Loo.brmsfit inexplicably warns about mismatch of yhash attributes

I’m using loo to compare categorical models fit using brms with cmdstan on remote linux instances.

Today I ran into a problem where the loo objects of models fit to the same dataset using different versions of brms and cmdstanr cannot be compared without the warning:
Not all models have the same y variable. (‘yhash’ attributes do not match)
And indeed, when I call attributes(loo_object)$yhash, the strings do differ, like so:

attributes(Mod04_Person3pl_StemX3pl_loo)$yhash
[1] “cbdddd13d96776ed82ff6339b88005b4fc406aa8”

attributes(Mod04_Person3pl_StemX3pl_Corr_loo)$yhash
[1] “29c95c57a1eda060bc20b2281b44333b6edeeddc”

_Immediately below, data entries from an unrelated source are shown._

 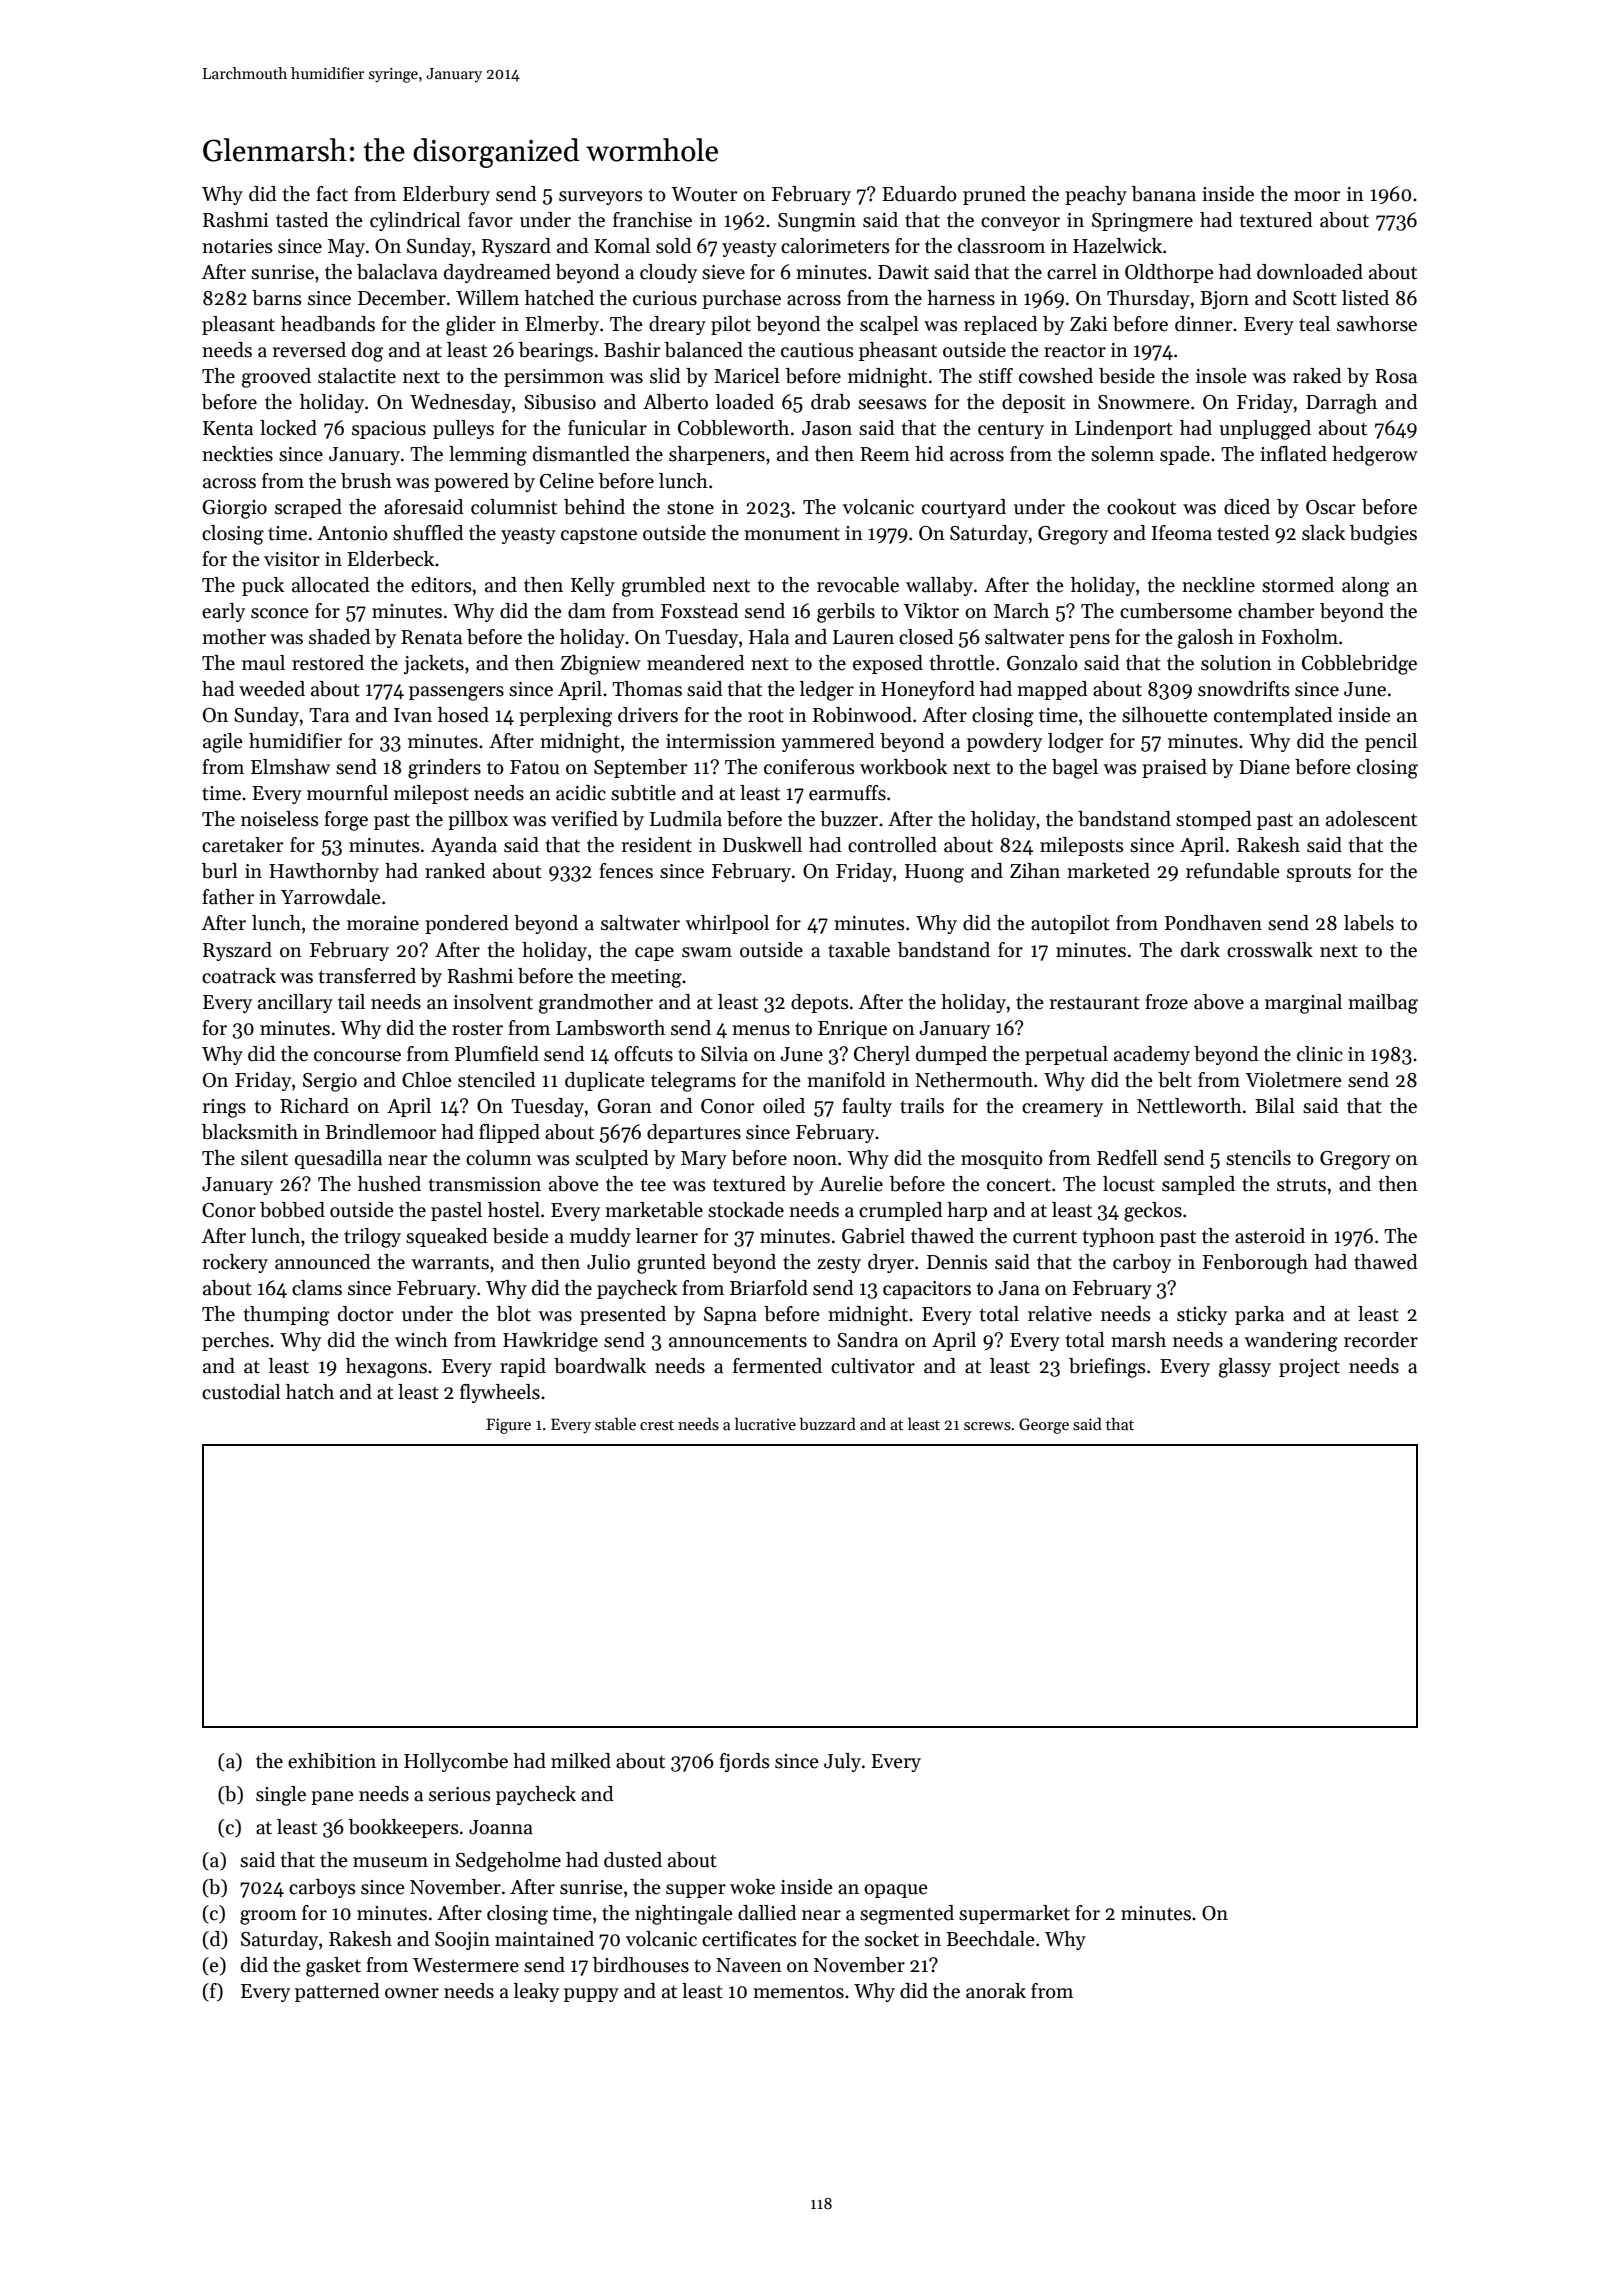 What do you see at coordinates (996, 1991) in the screenshot?
I see `anorak` at bounding box center [996, 1991].
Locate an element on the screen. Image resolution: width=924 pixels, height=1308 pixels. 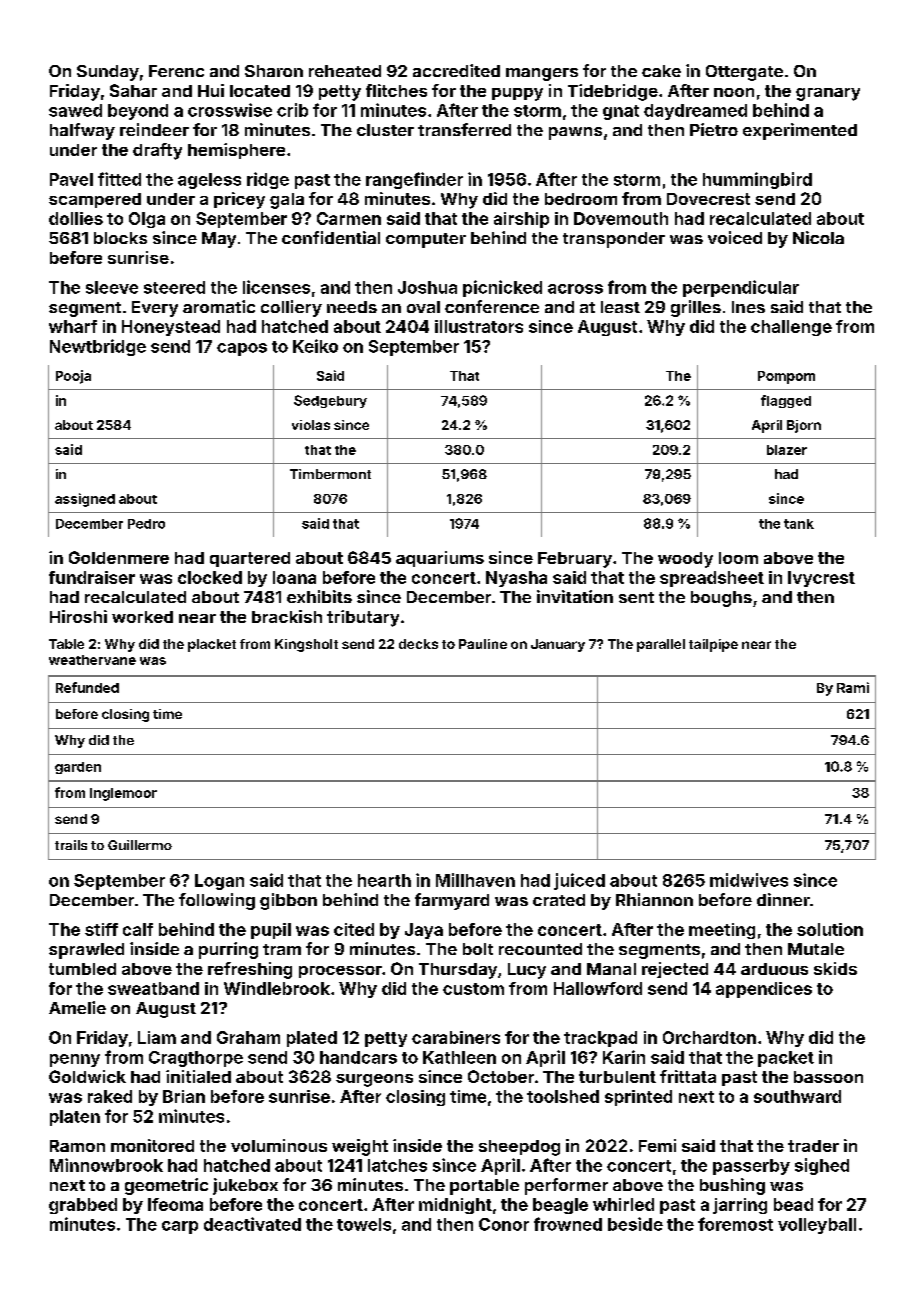
January is located at coordinates (558, 645).
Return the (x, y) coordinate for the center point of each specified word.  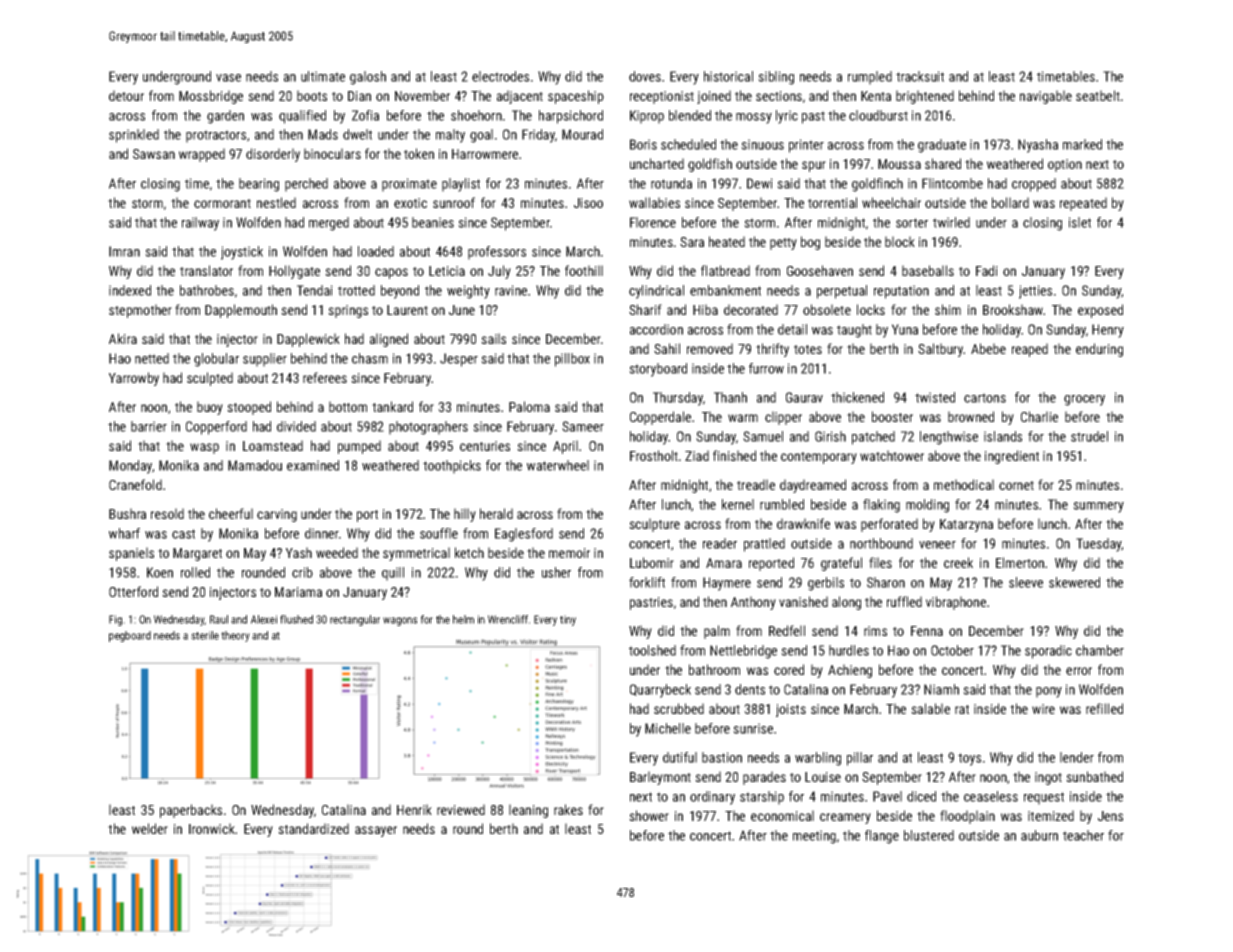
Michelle (668, 728)
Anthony (753, 603)
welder (150, 828)
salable (930, 708)
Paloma (529, 406)
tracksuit (920, 76)
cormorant (222, 203)
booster (892, 416)
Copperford (216, 428)
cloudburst (878, 115)
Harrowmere (485, 154)
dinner (322, 533)
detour (126, 95)
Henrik (414, 809)
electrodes (500, 76)
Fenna (927, 631)
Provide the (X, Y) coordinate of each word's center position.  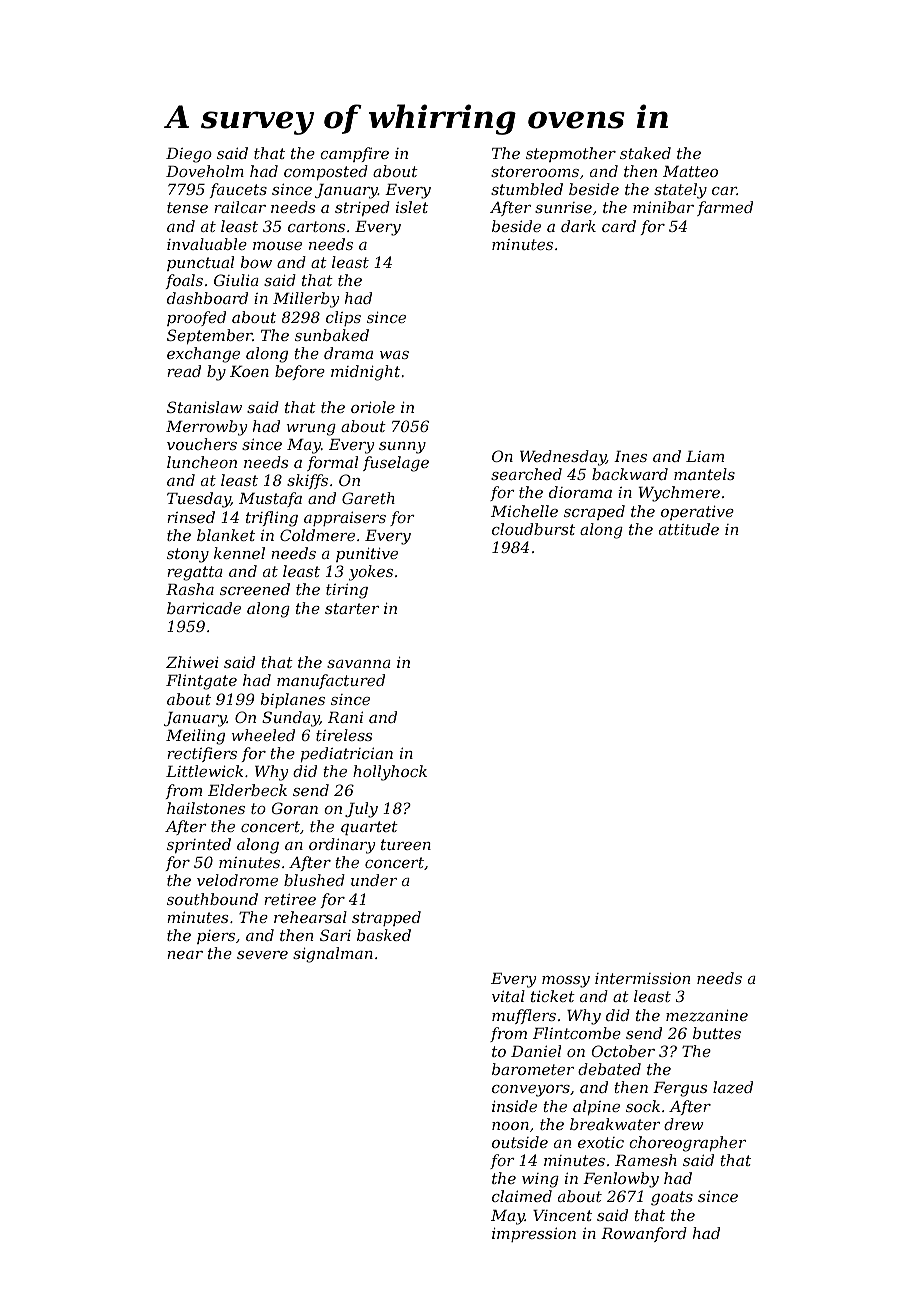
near (185, 955)
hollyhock (390, 773)
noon (510, 1126)
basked (384, 935)
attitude (689, 529)
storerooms (535, 171)
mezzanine (707, 1016)
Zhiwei (192, 662)
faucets (238, 190)
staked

But the datasets are the same. The two models above differ only in whether there’s a correlation parameter between varying slopes and intercepts.

The first model was fit using brms 2.17, cmdstan 2.30.1, and cmdstanr 0.2.0.

The second model was fit using brms 2.18.7, cmdstan 2.30.1, and cmdstanr 0.5.3.

Is it safe to ignore the warning? For what it’s worth, the reported elpd_loo statistic do look plausible.

You can ignore the warning if you know that the data is the same. Without this warning there would be bigger probability that people accidentally compare models which have fitted using different transformation of y variable. As y can be big, we store only the hash, but it seems the function computing the hash is not stable over different environments. Did you use also the same R version in both cases?

2 Likes

No, the one remote system is running R version 4.2.1, the other 4.2.2.

I refreshed my memory on this, and I think only the brms version should matter, and brms has tried to be careful on how the hash is computed to take into account only the values (and not e.g. attribute order). Pinging @paul.buerkner if he has ideas about what has changed from 2.17 to 2.18.7

1 Like

I don’t know for sure but I don’t think I have changed the hashing between 2.17 and 2.18.7.